Problem - Nothing below is to be printed except the lines between the line holding "Task: Click the Reelsman R logo icon" and the line holding "The width and", inclusive, each exactly as it appears.

Task material -
^^^^
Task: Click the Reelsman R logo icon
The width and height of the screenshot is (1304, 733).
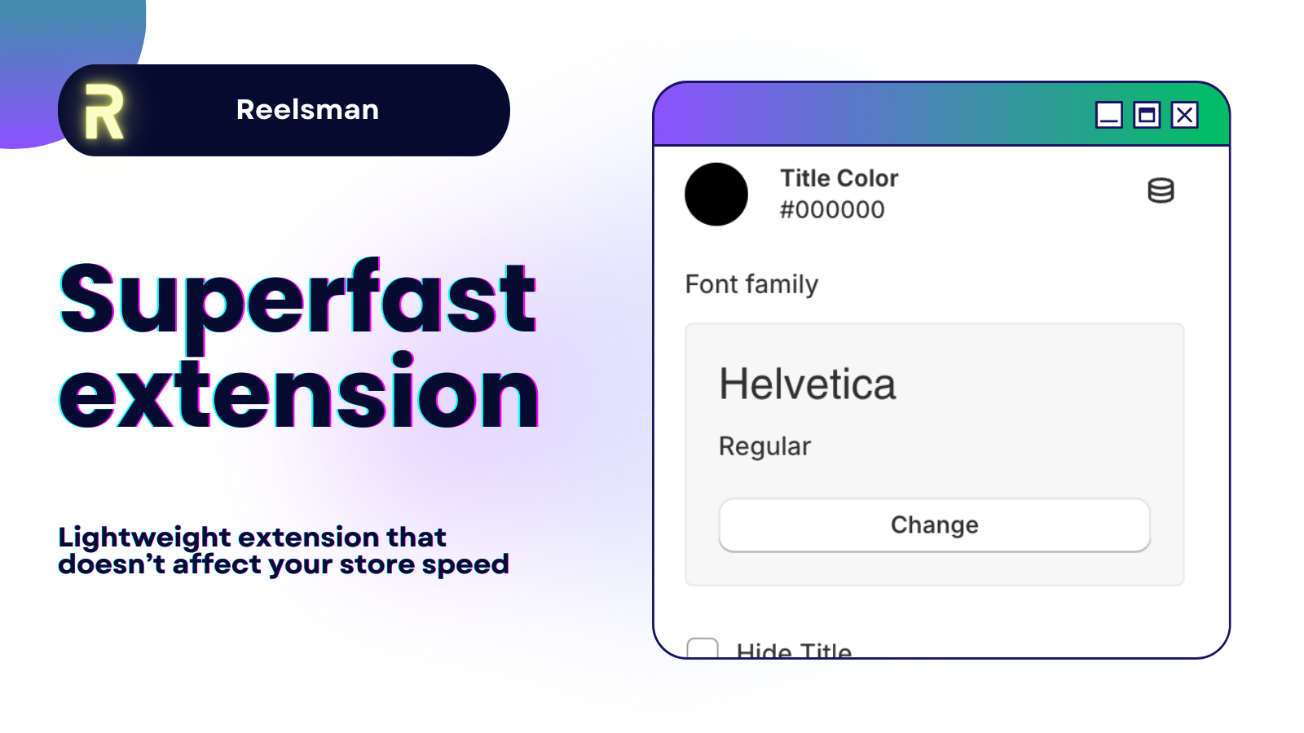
^^^^
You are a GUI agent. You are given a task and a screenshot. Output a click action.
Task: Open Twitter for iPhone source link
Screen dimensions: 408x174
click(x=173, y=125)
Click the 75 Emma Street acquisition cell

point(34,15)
^^^^
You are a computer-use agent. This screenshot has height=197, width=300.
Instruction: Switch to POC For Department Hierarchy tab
^^^^
Your response -
Task: Click the Reelsman R logo icon
The width and height of the screenshot is (1304, 733).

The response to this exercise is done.